### Exercise data ###
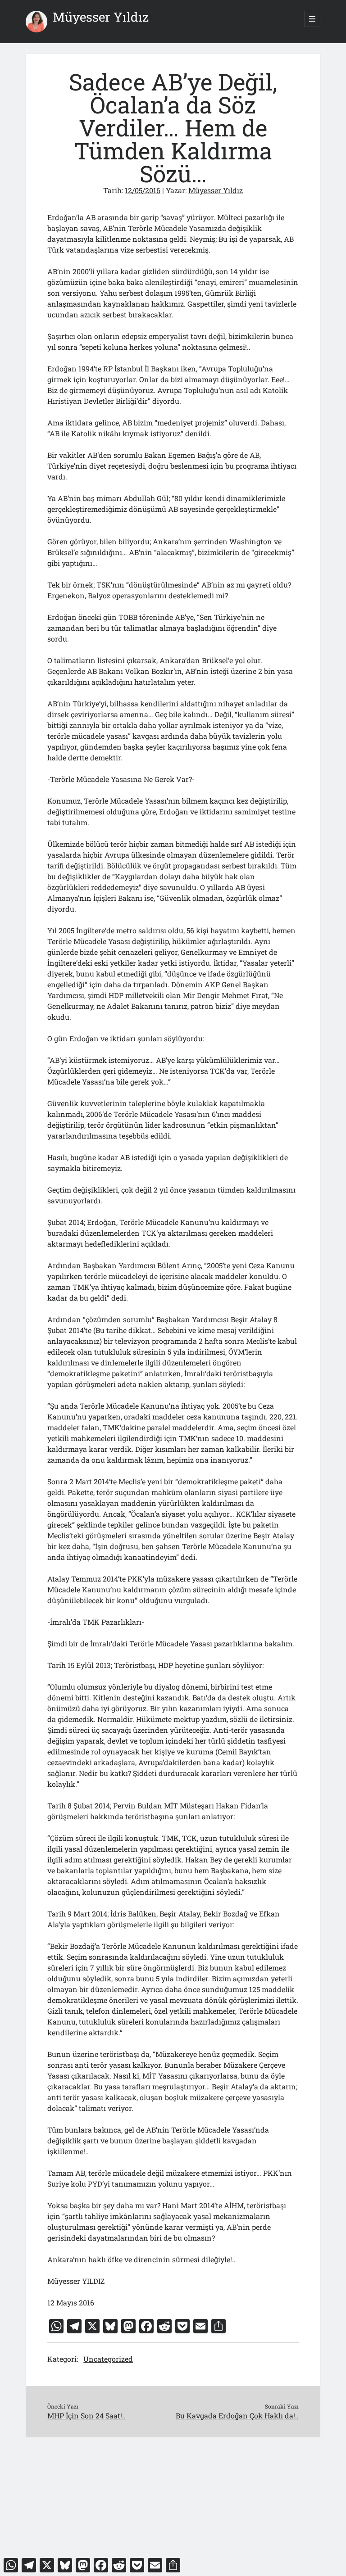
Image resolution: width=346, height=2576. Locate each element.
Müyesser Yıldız (101, 17)
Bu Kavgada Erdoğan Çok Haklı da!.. (237, 2415)
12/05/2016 (142, 190)
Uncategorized (108, 2359)
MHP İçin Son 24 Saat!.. (86, 2415)
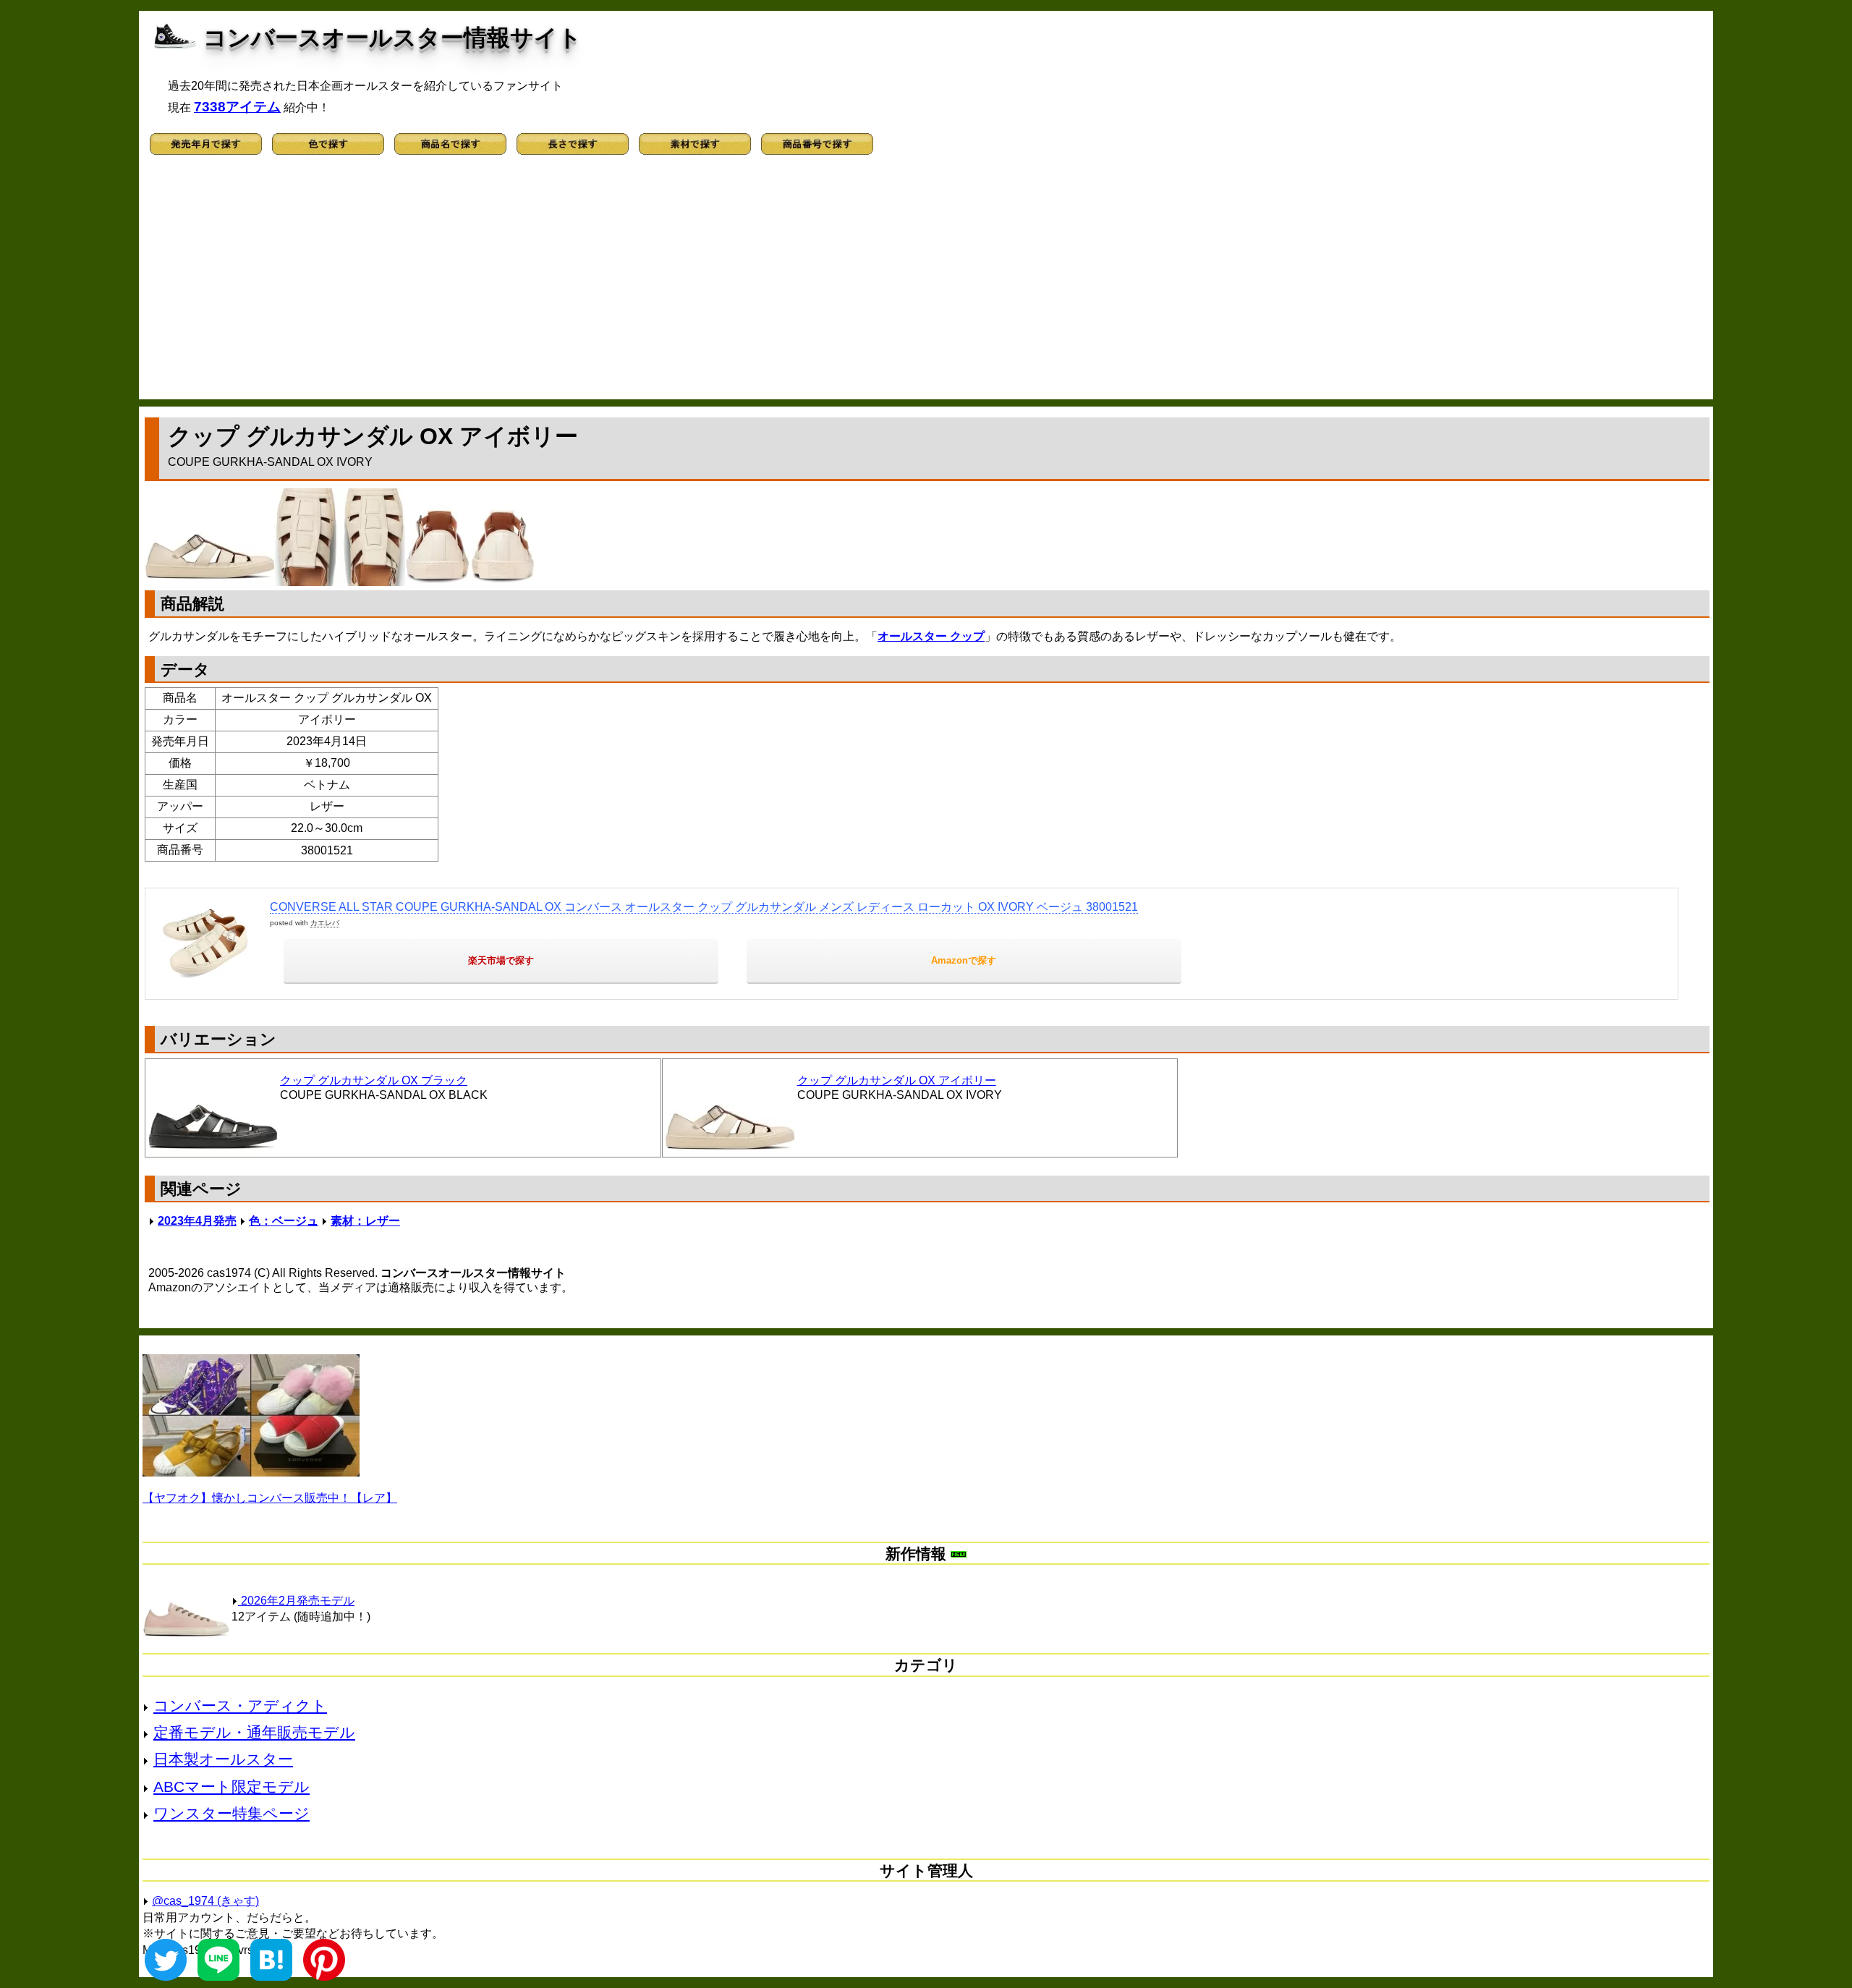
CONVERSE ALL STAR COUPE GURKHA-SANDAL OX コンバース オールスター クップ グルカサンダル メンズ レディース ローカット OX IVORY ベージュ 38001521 (704, 907)
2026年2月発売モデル (296, 1600)
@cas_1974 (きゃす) (205, 1901)
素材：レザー (365, 1221)
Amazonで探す (963, 960)
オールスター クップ (931, 636)
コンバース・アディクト (240, 1705)
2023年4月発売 (197, 1221)
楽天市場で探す (501, 960)
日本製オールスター (223, 1759)
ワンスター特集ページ (231, 1813)
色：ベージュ (283, 1221)
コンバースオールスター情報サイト (392, 38)
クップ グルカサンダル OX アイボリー (896, 1080)
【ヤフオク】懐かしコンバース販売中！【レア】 (270, 1498)
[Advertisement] (926, 283)
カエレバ (324, 923)
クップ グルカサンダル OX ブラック (373, 1080)
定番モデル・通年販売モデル (254, 1732)
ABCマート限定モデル (231, 1786)
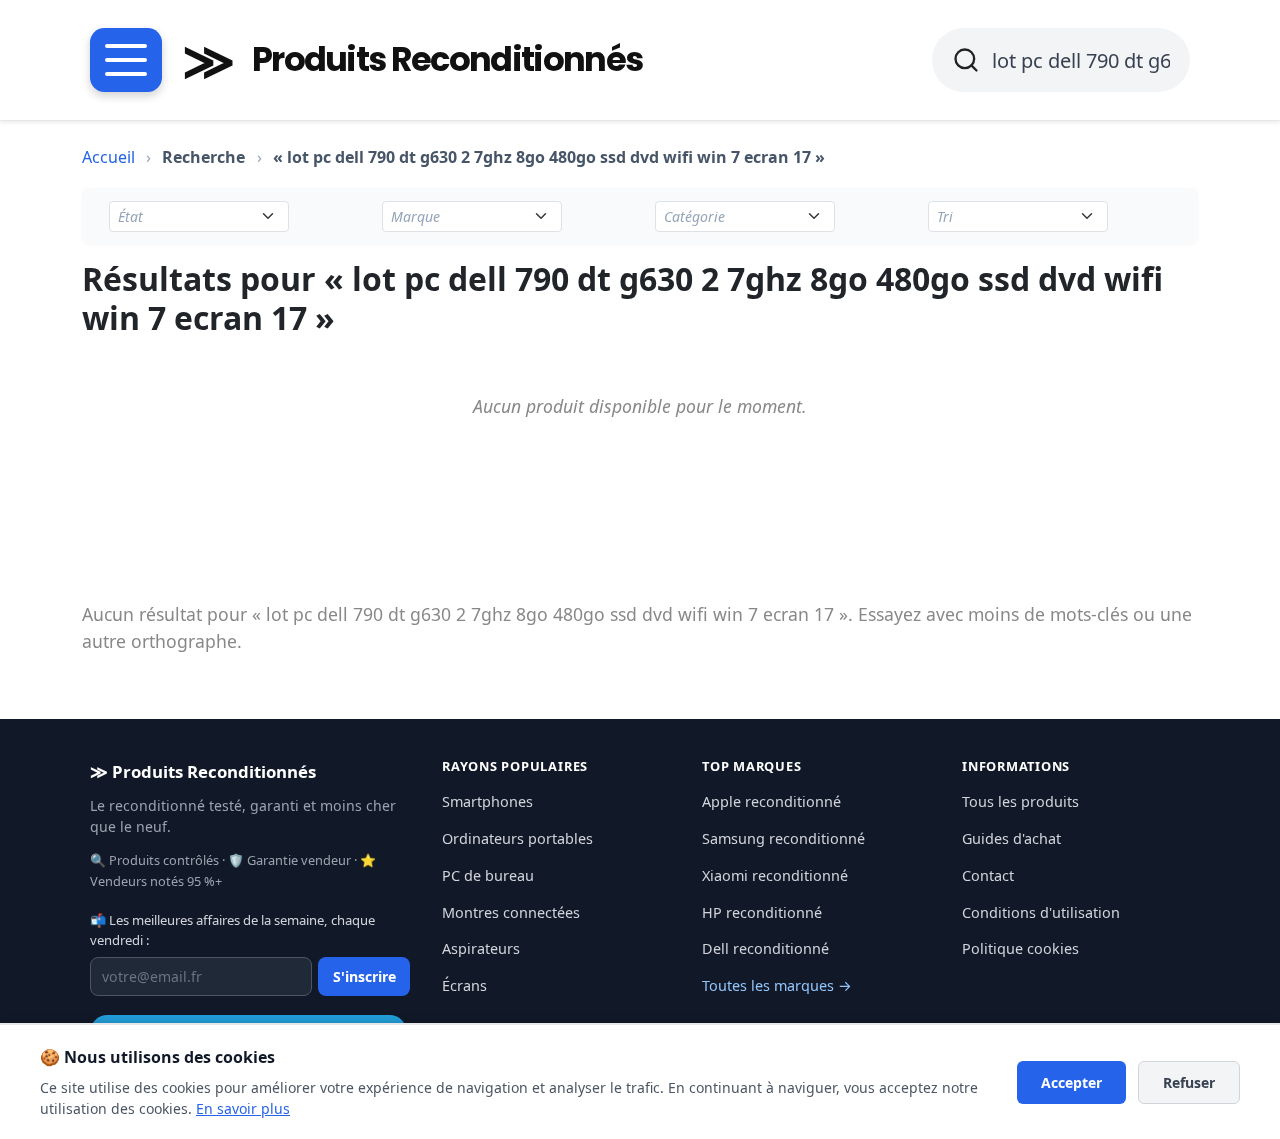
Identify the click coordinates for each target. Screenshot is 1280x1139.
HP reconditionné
###
Exercise directions
Copy each entry exactly, with no pictures.

Exercise solution
Image resolution: width=346, height=2576. Locate each element.
Müyesser Yıldız (101, 17)
Bu Kavgada Erdoğan Çok Haklı da!.. (237, 2415)
12/05/2016 (142, 190)
Uncategorized (108, 2359)
MHP İçin Son 24 Saat!.. (86, 2415)
CONVERSE ALL STAR COUPE GURKHA-SANDAL OX コンバース オールスター クップ グルカサンダル メンズ レディース ローカット OX IVORY ベージュ 38001521 (704, 907)
2026年2月発売モデル (296, 1600)
@cas_1974 (きゃす) (205, 1901)
素材：レザー (365, 1221)
Amazonで探す (963, 960)
オールスター クップ (931, 636)
コンバース・アディクト (240, 1705)
2023年4月発売 (197, 1221)
楽天市場で探す (501, 960)
日本製オールスター (223, 1759)
ワンスター特集ページ (231, 1813)
色：ベージュ (283, 1221)
コンバースオールスター情報サイト (392, 38)
クップ グルカサンダル OX アイボリー (896, 1080)
【ヤフオク】懐かしコンバース販売中！【レア】 (270, 1498)
[Advertisement] (926, 283)
カエレバ (324, 923)
クップ グルカサンダル OX ブラック (373, 1080)
定番モデル・通年販売モデル (254, 1732)
ABCマート限定モデル (231, 1786)
Identify the click coordinates for each target. Screenshot is 1280x1139.
HP reconditionné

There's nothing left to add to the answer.